I remember a year ago, having conversations with Chris—as it became obvious that the GOP was happy to overtly define itself with bigotry, sexism and fear-mongering—about how funny it would be to watch the whole party implode, as the "reasonable" (read, "rich") Republicans abandoned ship. "That'll never happen. They've got too much of an established party core. Sure they have a few fringe lunatics, but Boehner and McConnell and them would never let something like that happen." We were both half-right.

You may not be aware of this, as the mainstream media is still following this clusterfuck like it's a legitimate political race (as best they can fake it), but the Internet knows. The Internet has been paying attention and calling the game more objectively than most. To briefly summarize, the Republican sideshow is no longer a political contest. It's halfway between a WWE wrestling match and a playground full of children teasing each other.

Jeb Bush, the once all-but-anointed candidate, has been saying things like the following: "I've got a lot of really cool things I could do other than sit around, being miserable, listening to people demonize me and me feeling compelled to demonize them.
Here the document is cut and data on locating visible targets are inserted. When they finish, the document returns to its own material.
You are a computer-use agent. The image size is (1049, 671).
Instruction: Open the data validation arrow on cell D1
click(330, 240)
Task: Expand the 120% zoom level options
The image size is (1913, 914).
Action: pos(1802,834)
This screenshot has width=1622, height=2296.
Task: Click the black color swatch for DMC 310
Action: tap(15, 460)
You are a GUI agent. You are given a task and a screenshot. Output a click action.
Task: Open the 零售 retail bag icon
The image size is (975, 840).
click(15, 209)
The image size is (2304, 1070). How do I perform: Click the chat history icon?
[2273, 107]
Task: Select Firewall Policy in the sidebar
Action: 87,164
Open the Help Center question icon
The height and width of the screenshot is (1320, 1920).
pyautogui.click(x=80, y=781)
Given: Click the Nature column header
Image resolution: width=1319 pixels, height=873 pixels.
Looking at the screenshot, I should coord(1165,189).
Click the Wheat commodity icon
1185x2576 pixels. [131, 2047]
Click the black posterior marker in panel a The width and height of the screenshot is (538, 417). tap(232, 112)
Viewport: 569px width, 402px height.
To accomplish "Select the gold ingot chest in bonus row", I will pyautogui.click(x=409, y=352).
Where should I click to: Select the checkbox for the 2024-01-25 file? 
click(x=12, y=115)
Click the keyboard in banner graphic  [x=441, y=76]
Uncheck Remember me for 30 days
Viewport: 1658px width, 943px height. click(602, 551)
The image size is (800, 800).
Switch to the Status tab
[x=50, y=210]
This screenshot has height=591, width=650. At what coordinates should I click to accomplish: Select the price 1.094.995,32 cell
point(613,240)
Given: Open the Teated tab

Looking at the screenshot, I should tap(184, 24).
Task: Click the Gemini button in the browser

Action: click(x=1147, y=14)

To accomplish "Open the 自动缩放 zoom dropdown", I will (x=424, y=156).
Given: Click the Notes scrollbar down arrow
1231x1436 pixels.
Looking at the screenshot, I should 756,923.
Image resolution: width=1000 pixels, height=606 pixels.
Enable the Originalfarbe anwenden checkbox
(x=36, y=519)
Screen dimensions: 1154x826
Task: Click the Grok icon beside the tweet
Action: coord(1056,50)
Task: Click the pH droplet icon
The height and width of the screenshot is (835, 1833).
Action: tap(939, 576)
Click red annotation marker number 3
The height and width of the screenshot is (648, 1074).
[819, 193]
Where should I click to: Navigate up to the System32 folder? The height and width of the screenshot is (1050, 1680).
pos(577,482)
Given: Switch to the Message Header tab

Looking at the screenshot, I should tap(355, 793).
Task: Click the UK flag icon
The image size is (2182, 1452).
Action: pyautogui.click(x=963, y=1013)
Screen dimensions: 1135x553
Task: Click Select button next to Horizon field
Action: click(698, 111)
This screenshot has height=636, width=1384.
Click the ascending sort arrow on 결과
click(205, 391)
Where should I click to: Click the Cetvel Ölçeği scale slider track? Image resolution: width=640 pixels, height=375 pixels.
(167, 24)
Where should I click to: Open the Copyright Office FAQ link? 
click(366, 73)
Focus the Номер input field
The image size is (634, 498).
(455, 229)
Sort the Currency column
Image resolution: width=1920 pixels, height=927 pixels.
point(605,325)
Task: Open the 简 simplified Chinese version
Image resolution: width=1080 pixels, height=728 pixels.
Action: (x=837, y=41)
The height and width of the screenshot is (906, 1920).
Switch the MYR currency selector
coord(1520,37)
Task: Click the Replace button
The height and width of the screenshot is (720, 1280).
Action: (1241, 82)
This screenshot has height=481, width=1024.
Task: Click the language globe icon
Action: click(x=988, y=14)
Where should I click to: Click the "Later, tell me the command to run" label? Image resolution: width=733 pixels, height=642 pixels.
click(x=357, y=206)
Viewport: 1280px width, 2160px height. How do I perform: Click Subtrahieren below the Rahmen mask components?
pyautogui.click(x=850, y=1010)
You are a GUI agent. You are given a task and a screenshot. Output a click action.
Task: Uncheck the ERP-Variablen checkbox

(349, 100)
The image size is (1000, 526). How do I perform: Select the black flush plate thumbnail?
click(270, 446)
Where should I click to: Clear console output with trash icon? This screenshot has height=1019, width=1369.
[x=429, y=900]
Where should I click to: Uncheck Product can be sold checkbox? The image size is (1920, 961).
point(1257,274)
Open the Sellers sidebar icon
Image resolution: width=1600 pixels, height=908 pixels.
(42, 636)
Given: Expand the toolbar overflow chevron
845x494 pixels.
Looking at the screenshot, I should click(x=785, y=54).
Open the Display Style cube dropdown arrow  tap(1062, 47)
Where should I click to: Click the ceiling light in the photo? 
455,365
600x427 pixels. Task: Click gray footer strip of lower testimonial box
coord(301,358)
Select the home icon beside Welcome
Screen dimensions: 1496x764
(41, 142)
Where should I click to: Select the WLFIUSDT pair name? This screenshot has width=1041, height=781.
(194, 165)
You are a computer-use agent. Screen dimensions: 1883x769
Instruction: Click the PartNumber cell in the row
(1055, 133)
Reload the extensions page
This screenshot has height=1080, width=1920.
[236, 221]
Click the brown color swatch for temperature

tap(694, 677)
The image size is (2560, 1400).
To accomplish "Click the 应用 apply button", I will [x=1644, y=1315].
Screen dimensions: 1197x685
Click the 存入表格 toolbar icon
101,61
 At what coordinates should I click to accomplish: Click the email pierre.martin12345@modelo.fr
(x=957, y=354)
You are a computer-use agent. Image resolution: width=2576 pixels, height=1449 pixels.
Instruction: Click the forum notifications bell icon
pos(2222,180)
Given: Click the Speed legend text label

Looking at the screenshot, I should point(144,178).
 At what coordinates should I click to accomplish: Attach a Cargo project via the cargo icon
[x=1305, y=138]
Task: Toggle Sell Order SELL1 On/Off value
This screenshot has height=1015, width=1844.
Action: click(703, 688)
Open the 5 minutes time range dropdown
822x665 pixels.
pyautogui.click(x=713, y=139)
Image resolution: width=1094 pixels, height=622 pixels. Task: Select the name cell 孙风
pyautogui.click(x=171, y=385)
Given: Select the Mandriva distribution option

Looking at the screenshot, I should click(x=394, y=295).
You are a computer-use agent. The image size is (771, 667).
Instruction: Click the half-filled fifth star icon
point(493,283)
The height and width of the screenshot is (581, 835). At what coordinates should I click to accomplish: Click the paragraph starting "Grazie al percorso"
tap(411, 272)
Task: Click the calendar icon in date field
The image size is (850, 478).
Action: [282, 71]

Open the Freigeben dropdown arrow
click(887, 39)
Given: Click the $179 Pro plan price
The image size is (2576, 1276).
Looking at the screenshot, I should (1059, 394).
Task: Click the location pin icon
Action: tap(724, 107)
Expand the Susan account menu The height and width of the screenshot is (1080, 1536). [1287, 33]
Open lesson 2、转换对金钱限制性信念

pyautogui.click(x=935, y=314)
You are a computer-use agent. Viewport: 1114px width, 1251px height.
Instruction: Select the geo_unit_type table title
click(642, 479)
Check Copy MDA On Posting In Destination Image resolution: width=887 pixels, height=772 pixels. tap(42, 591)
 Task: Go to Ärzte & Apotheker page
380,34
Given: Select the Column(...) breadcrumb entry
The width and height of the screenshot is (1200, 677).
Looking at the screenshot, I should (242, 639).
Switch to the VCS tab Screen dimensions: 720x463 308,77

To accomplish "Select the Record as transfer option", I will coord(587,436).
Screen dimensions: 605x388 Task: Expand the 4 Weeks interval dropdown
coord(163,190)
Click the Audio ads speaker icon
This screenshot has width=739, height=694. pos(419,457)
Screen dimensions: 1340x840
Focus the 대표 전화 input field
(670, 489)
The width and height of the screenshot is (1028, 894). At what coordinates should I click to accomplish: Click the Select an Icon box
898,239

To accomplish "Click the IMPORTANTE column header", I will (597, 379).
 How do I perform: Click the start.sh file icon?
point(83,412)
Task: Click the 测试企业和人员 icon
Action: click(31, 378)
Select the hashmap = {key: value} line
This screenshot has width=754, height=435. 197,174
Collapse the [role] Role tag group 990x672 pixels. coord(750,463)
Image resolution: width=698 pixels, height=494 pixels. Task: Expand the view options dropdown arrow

That is a joke. Elect Trump if you want that." That almost directly translates to, "Screw you guys, I'm going home." Meanwhile, as Trump continues to pants him and point and laugh along with half the nation, and the other "serious" candidates cower in fear, the very fabric of the Republican voting machine is coming to pieces. The fringe factions of bigots, religious fundamentalists and blue-collar workers are splitting off to follow the candidates that best cater to their individual fears, leaving a naked, gleaming pillar of moneyed interest unprotected at the party's center.

I'm not worried about President Trump yet. But the way the Republican establishment is letting itself be trolled by this primary can lead to nothing less than the end of the party. Even if Chris is right, and Mitt Romney descends from the rafters at the election, like Stone Cold Steve Austin, to save the day right as Donald's going for the pin, the core of petrified simpletons that were instrumental in electing every conservative since Reagan will have been routed and run into the woods. This next election is going to be crazy and entertaining. But it won't be close. And it will be the last of its kind.